Milber is a suburban area of Newton Abbot and former civil parish, now in the parish of Newton Abbot, in the Teignbridge district of Devon, England. Much of the area comprises a housing estate at . It lies to the east of the town centre, on the opposite side of the A380 road. Milber contains mainly houses, but also a trading estate and some shops. The estate is part of the electoral ward called Buckland and Milber. The population of that ward at the 2011 census was 7,089.

Its unusual 20th-century church of St Luke was designed by architect Arthur Campbell Martin & built as a result of a dream experienced by his brother William Keble Martin in 1931. It is partly circular in form with three naves and was completed in 1963.

Some of the roads in Milber are named after trees - Hazel Close, Beechwood Avenue and Chestnut Drive being examples of this.
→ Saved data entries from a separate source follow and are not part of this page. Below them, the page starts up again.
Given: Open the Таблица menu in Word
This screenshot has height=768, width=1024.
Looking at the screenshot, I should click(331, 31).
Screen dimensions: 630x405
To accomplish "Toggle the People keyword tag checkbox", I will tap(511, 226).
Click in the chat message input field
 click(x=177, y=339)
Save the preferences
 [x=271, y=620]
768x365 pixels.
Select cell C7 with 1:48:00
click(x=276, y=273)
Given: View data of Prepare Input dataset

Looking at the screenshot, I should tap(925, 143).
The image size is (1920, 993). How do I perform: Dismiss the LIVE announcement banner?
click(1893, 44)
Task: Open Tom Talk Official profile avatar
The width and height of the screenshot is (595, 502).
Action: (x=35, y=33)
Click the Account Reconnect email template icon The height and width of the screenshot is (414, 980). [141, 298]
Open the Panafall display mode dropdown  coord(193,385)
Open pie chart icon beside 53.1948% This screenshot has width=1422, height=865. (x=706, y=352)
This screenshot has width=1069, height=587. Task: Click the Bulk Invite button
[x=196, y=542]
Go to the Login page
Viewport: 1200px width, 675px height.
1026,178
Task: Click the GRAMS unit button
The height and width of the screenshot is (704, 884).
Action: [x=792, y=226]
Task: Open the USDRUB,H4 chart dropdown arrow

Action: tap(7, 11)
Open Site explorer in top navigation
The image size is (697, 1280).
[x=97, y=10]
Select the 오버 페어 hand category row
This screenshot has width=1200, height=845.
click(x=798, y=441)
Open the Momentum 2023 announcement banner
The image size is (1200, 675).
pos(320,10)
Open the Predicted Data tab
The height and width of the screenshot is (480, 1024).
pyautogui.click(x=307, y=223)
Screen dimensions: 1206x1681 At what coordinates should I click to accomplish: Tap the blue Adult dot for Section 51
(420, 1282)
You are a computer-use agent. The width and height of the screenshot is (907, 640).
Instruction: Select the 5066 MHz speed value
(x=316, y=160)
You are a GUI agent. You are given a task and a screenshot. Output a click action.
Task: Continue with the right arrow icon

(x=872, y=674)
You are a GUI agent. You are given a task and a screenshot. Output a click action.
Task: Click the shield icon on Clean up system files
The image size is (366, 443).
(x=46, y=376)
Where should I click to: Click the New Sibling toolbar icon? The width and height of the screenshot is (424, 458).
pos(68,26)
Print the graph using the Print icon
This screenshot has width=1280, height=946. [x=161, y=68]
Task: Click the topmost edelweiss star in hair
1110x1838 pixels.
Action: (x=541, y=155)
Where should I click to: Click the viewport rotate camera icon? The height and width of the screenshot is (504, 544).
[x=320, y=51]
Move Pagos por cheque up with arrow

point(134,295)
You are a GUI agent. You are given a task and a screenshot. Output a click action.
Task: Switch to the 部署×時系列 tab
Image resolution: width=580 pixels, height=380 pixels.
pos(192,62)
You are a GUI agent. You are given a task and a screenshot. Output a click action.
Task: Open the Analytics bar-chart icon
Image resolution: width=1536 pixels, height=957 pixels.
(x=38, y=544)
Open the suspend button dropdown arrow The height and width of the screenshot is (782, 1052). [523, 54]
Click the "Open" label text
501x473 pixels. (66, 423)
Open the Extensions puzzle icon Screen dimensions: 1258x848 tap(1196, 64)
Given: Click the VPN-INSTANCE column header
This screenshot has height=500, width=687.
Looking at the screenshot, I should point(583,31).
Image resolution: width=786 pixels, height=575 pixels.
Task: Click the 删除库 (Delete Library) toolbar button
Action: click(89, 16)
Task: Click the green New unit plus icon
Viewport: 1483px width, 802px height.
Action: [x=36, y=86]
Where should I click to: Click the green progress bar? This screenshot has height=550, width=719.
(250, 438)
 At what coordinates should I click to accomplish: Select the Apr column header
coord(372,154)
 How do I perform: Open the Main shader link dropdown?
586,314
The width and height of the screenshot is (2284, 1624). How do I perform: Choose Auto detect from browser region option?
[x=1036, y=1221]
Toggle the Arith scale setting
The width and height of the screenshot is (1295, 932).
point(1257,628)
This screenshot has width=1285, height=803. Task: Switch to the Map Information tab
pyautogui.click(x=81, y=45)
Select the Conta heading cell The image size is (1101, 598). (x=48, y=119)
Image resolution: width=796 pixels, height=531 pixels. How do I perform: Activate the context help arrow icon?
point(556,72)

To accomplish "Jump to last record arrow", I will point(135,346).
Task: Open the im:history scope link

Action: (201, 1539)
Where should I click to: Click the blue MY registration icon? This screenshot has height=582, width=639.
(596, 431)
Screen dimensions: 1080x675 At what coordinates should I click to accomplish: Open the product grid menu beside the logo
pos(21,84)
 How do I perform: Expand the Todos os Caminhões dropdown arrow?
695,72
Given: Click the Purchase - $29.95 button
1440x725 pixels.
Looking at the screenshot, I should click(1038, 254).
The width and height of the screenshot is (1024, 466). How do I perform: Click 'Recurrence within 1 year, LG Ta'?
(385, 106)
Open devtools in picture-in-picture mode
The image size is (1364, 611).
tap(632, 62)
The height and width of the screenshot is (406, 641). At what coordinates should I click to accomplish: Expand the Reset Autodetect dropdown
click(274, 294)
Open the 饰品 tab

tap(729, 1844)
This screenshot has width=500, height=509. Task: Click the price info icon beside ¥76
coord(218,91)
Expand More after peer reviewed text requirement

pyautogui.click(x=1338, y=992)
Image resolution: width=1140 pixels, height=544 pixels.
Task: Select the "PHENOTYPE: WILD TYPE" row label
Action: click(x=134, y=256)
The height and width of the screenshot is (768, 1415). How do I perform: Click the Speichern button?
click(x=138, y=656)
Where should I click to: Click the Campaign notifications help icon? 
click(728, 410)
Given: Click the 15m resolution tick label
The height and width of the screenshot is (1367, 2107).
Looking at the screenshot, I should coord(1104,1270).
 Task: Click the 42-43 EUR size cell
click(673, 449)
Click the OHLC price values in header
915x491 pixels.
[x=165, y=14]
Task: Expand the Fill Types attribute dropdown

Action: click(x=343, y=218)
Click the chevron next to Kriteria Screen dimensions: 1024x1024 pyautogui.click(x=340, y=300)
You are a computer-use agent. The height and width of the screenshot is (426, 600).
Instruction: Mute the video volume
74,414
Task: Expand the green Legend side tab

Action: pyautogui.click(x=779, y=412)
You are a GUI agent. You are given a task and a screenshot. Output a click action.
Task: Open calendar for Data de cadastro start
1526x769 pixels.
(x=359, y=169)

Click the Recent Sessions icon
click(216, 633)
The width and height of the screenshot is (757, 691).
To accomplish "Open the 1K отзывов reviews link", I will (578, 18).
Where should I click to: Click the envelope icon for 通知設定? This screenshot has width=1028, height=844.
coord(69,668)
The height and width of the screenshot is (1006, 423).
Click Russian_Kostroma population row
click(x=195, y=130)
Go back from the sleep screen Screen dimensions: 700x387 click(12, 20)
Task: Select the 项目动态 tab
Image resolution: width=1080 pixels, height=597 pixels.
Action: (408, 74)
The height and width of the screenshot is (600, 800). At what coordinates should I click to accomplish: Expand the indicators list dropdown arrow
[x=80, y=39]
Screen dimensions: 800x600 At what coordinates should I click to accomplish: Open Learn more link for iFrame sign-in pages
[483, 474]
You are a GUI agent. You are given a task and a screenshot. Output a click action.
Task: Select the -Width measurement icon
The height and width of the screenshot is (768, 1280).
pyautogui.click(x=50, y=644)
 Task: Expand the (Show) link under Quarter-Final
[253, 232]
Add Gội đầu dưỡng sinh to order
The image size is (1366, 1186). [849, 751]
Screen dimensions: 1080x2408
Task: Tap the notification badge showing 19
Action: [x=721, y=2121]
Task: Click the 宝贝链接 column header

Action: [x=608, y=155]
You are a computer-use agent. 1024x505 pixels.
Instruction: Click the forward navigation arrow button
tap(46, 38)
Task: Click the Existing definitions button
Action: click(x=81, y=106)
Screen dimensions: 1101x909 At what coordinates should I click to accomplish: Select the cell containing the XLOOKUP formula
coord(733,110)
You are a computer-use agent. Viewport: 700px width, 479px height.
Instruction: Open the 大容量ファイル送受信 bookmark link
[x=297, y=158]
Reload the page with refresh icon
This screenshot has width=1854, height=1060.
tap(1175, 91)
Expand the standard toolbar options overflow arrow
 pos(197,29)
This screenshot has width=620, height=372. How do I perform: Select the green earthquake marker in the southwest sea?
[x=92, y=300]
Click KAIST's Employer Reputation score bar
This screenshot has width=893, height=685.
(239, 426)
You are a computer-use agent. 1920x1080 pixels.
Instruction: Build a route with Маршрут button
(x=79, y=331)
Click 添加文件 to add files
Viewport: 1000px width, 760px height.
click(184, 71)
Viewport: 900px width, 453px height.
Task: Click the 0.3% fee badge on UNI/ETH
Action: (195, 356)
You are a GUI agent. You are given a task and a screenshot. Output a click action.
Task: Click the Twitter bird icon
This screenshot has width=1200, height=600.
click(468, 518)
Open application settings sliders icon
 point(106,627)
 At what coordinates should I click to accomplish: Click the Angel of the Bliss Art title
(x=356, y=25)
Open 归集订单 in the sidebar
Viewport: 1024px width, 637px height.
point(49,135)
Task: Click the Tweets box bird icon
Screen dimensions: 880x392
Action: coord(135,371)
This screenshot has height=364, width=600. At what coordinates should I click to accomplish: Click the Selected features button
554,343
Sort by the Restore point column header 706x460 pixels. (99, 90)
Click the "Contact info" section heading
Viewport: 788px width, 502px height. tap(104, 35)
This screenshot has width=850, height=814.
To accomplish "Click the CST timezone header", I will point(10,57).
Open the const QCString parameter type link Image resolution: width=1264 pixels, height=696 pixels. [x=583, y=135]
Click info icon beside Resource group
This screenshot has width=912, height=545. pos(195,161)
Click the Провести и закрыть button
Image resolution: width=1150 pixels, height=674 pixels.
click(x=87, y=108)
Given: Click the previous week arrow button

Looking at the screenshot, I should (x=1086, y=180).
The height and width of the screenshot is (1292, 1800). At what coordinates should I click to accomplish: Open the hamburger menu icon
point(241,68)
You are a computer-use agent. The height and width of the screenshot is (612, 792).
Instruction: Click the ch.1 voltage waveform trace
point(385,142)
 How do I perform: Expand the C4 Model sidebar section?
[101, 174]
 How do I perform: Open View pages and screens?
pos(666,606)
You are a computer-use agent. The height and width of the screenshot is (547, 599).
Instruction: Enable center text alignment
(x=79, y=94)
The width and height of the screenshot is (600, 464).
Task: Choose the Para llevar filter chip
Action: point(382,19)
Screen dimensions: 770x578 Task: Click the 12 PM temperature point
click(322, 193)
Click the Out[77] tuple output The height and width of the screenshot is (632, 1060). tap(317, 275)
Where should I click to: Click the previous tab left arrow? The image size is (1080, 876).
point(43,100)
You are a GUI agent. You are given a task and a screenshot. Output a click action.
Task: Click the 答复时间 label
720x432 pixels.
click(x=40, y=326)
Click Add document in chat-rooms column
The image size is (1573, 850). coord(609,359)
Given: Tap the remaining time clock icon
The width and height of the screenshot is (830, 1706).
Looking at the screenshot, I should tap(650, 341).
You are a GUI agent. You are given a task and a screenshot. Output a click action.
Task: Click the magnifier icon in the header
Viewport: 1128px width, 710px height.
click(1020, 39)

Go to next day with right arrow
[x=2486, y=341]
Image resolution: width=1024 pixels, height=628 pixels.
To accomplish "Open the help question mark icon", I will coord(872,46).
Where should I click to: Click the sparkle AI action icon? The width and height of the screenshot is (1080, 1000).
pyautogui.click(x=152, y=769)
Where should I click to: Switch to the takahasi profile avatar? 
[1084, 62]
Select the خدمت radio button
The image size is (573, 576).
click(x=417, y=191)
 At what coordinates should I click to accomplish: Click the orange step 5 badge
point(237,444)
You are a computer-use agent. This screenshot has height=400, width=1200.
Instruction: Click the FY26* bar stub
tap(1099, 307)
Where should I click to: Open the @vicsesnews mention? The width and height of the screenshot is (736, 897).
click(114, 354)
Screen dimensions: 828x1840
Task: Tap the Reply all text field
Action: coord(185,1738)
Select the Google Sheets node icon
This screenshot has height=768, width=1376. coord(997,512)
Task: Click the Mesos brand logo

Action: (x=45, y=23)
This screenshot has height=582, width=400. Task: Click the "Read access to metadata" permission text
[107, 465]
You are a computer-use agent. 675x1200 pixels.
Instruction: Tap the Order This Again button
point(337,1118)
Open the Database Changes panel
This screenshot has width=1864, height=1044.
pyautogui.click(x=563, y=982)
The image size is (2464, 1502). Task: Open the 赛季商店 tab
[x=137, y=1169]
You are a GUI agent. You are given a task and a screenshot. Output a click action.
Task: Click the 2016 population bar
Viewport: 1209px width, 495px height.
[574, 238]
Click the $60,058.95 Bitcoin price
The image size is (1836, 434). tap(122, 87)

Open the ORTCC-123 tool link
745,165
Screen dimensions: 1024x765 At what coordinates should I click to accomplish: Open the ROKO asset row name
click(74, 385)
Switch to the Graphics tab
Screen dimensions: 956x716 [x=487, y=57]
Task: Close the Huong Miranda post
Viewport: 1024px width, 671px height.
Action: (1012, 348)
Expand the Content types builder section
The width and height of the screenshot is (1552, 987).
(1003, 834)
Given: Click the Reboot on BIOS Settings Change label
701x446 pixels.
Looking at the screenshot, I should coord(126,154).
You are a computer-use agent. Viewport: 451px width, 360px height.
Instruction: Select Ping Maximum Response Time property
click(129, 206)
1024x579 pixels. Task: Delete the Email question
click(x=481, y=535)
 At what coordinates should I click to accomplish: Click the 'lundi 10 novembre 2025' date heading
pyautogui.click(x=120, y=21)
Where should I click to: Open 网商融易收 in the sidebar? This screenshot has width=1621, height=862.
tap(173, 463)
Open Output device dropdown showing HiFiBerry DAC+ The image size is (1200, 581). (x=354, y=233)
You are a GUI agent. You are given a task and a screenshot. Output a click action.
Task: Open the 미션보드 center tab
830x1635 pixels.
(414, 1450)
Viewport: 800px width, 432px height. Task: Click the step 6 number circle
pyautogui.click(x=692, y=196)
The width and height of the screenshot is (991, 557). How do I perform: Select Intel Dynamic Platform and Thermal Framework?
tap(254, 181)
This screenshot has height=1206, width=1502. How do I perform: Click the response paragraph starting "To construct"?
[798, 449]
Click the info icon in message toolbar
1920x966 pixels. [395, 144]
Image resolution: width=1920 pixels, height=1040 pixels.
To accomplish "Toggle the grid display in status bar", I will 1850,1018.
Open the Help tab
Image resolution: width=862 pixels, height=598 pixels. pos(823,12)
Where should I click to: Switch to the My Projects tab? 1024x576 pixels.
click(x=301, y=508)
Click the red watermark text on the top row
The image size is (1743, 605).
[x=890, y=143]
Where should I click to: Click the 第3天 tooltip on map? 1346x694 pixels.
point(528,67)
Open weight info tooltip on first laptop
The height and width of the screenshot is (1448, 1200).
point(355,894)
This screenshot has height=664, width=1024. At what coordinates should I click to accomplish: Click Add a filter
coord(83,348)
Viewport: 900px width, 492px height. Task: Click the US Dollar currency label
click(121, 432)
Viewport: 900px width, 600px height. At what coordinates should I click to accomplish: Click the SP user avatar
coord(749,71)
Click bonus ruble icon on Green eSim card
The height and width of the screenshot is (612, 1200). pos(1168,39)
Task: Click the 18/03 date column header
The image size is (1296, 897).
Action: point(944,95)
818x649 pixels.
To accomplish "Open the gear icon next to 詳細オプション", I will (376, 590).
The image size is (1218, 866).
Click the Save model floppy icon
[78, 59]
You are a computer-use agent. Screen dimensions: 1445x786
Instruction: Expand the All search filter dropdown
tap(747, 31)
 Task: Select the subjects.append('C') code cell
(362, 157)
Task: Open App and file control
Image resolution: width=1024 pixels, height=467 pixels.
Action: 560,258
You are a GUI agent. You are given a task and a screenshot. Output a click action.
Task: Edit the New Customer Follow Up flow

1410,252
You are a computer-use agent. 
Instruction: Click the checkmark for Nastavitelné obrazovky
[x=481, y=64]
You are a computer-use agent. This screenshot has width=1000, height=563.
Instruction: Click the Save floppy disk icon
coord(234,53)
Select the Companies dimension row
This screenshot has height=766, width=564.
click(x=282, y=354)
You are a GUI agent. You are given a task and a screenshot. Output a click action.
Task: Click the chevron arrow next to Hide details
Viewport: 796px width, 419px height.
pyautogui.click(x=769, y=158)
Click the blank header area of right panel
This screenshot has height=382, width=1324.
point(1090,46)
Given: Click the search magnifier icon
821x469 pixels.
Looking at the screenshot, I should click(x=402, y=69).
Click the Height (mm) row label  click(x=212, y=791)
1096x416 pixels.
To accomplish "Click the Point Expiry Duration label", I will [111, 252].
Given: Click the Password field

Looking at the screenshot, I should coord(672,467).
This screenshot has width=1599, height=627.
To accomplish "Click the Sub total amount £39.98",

The narrow, half mile-long, strip of Ben Stedham's Wood separates Milber from the suburbs of Aller and Newtake: the Iron Age hill fort of Milber Down is at the top of this wood.

A civil parish of Milber existed between 1901 and 1974. It was created covering an area from Haccombe with Combe parish that was transferred into the Newton Abbot Urban District on 1 April 1901. The parish of Milber was classed as an urban parish and so never had a parish council, instead being administered directly by Newton Abbot Urban District Council. The civil parish of Milber was abolished on 1 April 1974 when the three parishes within Newton Abbot Urban District (Milber, Highweek and Wolborough) were united as a single parish called Newton Abbot within the new Teignbridge district. In 1951 the parish had a population of 2260.